Written exercise 1
In the New Year post below, where does the text say most marketing science arose?

Quoted text
┌────────
I'm going to risk a prediction: this year is the one when everything is going to change (at least, that's how it will seem in retrospect)

The year when the collision between our experiments with new technologies, the cold bite of the economic realities and the rush of our new insights into ourselves and our profoundly social nature will together force us to rethink and rework everything we do.

IMHO it's not going to be a matter of evolving: we're approaching a discontinuity, a singular moment, after which everything will be different.

Not one of us knows quite how things will be on the other side, nor can we hope to til we get there.

So what can we do?

Travel hopefully? Remain open-minded? Watch and learn from each other? Try lots of things & back lots of horses? All of these and more.

More indeed: let's not fall for any old ideas that we bring with us from the past – old ideas arising, like most marketing science, out of Mid Century Midwest USA and thus far from eternal and unchanging.

Let's test our ideas and practices against the simple measure: is this just the old map re-written? is it just "evolved"? Changed a little in form but not in substance?

If everything changes, then shouldn't your ideas and map change, too?

Happy New Year, everybody!
└────────
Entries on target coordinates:
┌────────
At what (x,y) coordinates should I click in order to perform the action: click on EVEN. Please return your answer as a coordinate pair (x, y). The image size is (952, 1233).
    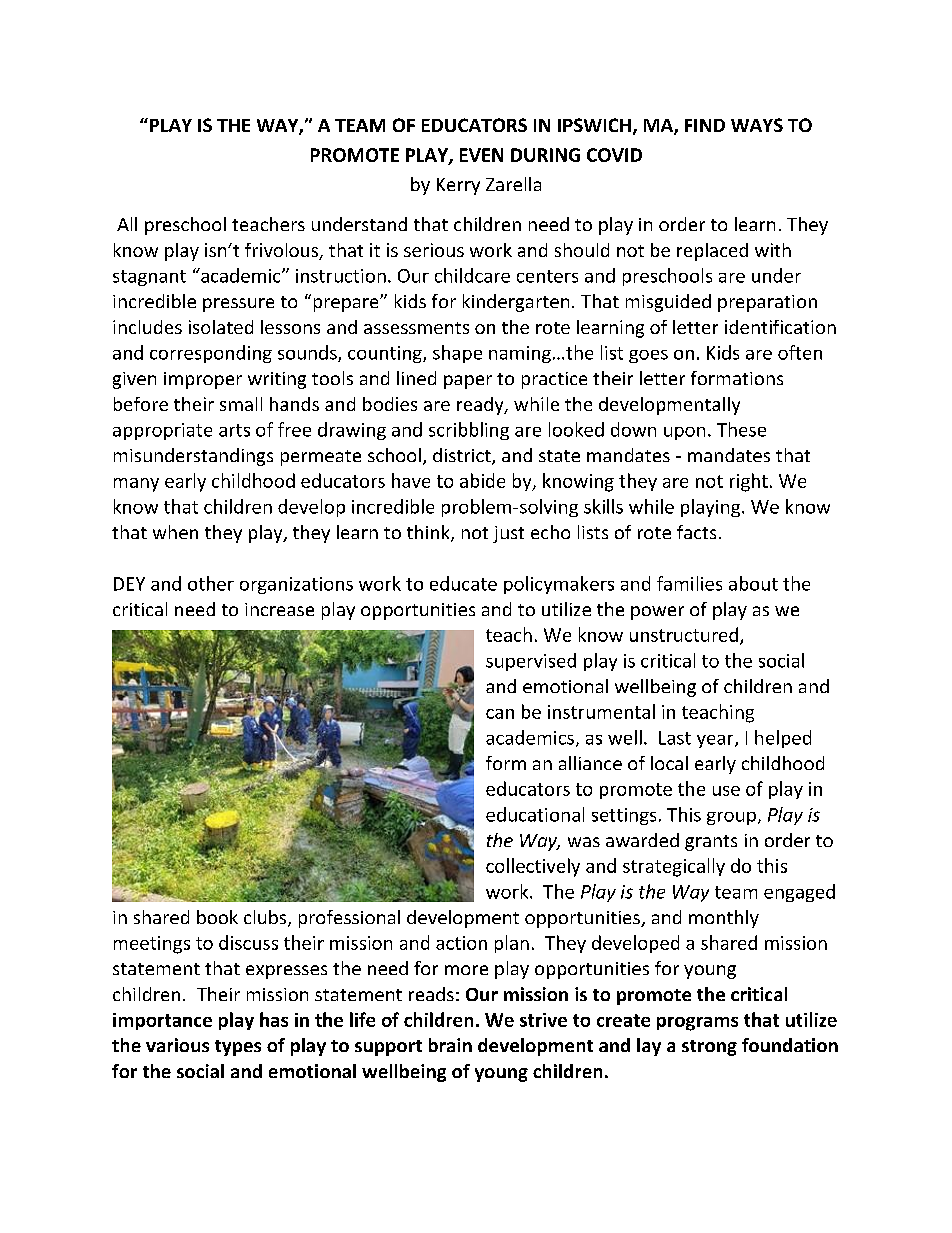
    Looking at the image, I should click on (481, 155).
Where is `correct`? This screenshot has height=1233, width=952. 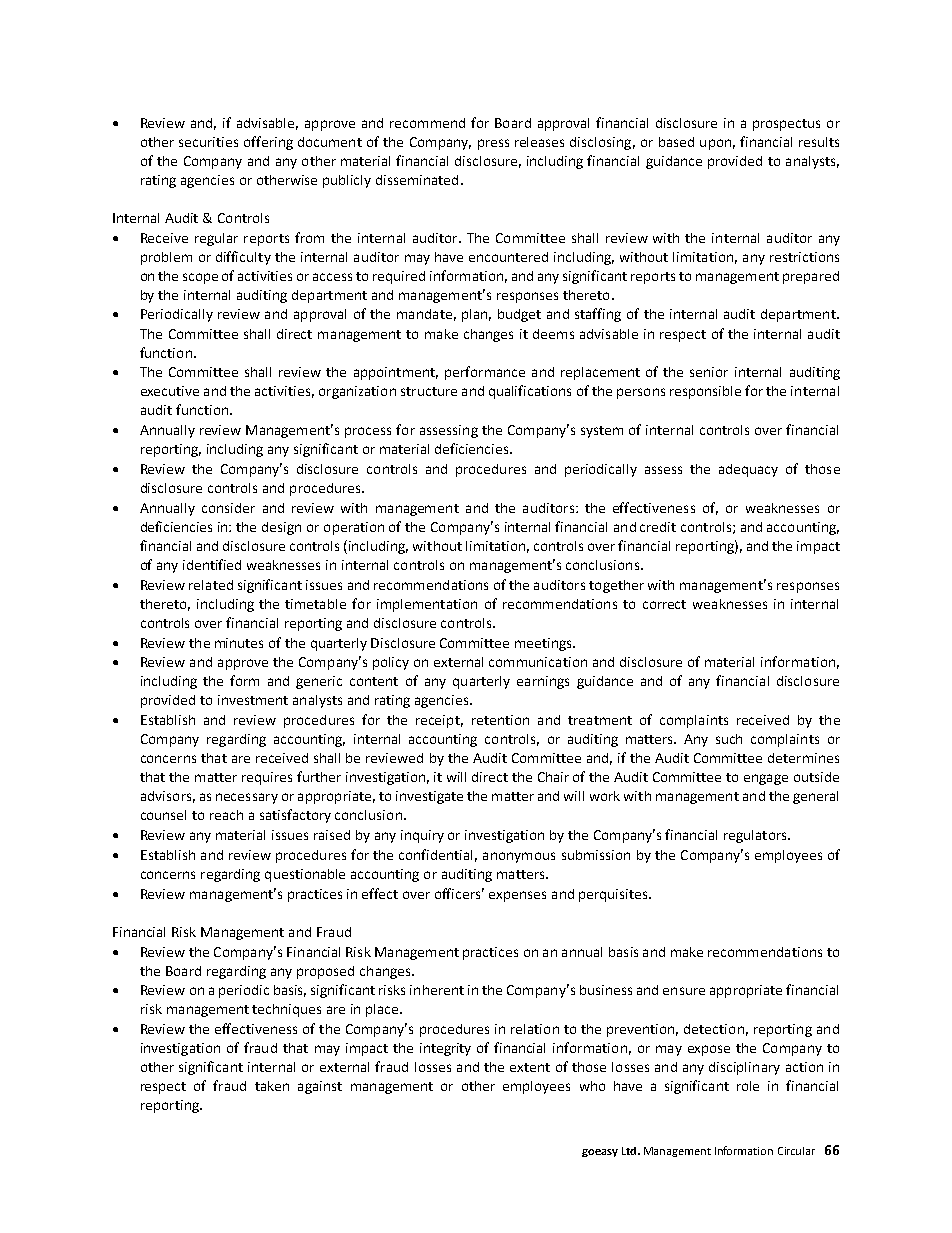 correct is located at coordinates (664, 604).
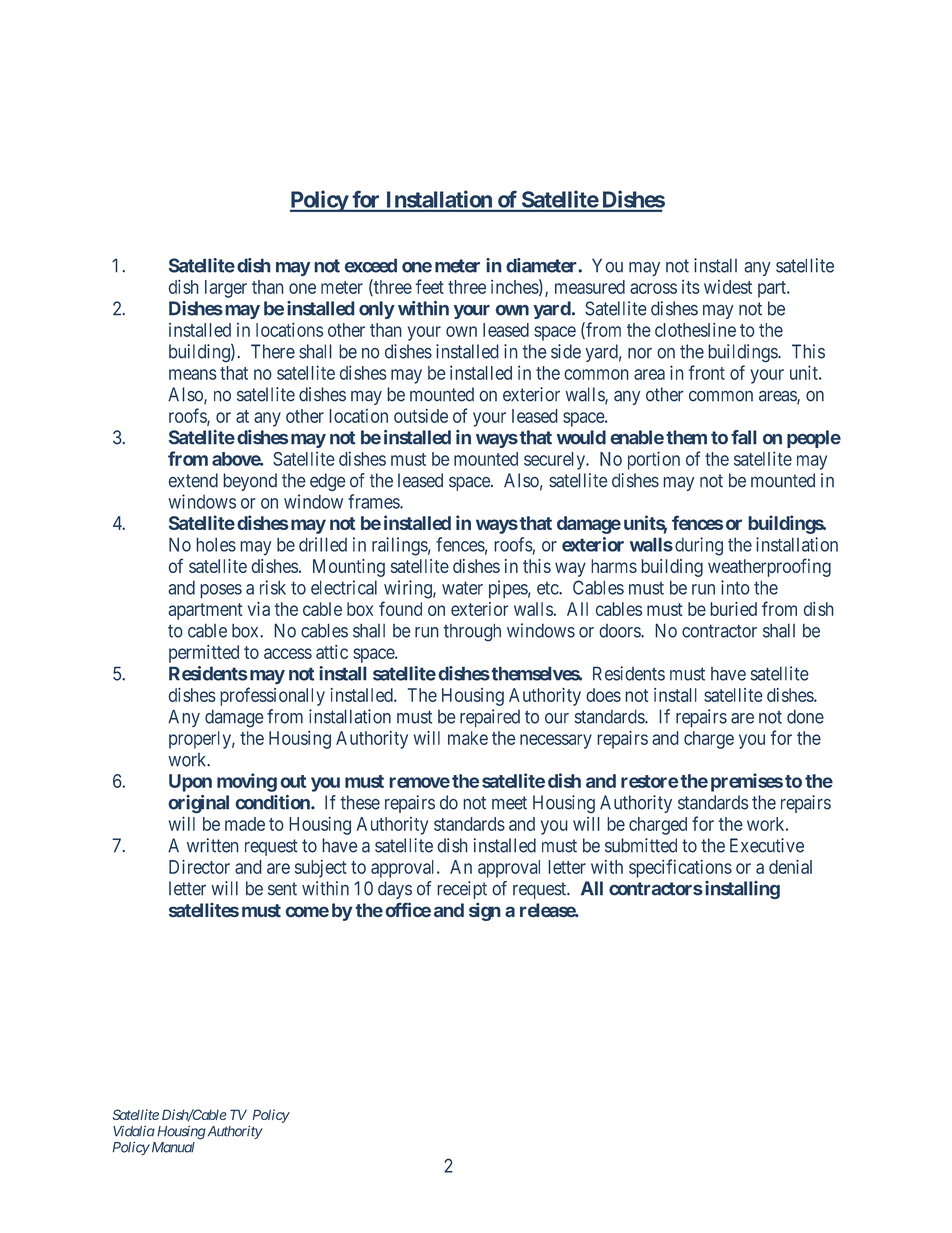 The height and width of the screenshot is (1233, 952). I want to click on into, so click(735, 587).
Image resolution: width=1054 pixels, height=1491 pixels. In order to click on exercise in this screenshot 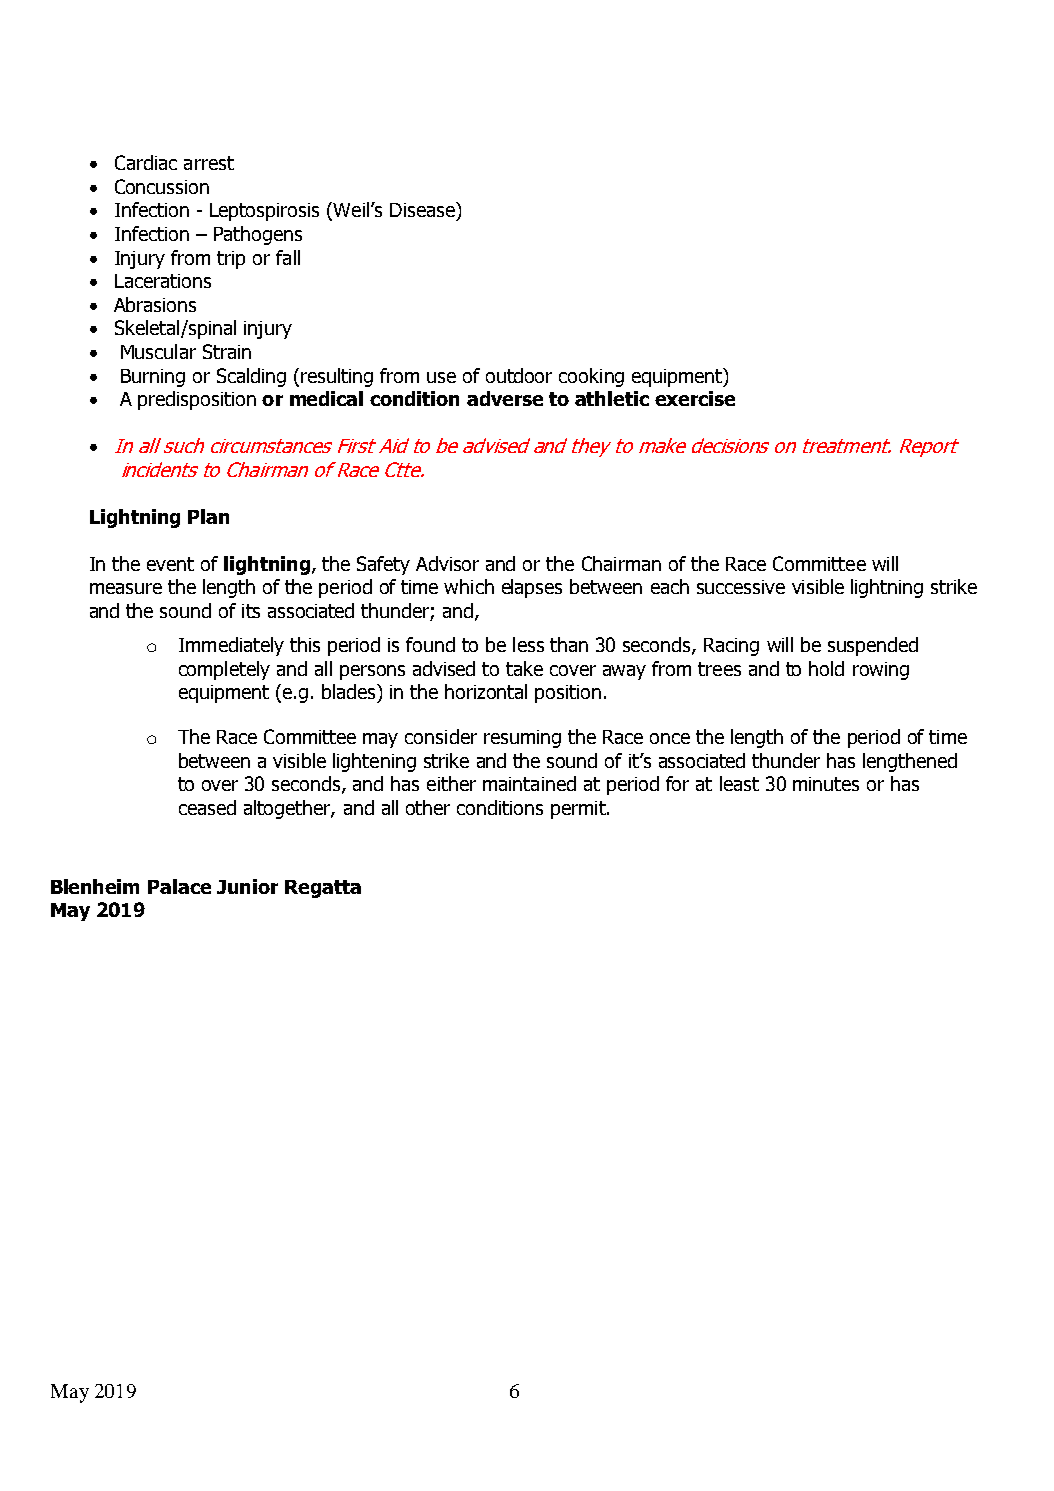, I will do `click(695, 398)`.
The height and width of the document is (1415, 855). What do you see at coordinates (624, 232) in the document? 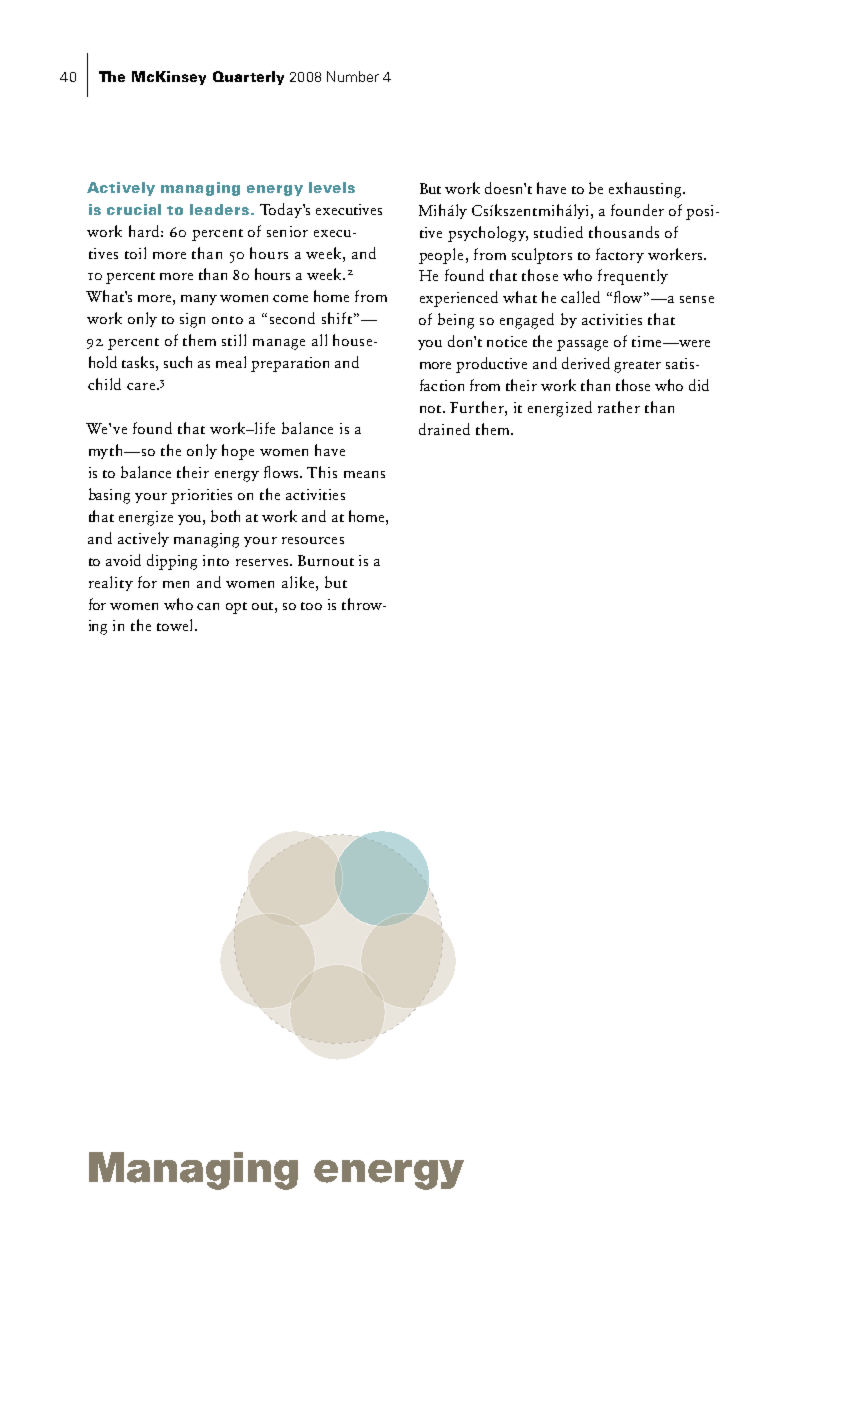
I see `thousands` at bounding box center [624, 232].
└────────
Written exercise 2
Show each line of the records above that contains the word "should".

Written response 1
Out of Mid Century Midwest USA.

Written response 2
At what (x,y) coordinates should I click in order to perform the action: click on EVEN. Please return your answer as a coordinate pair (x, y). The image size is (952, 1233).
    Looking at the image, I should click on (481, 155).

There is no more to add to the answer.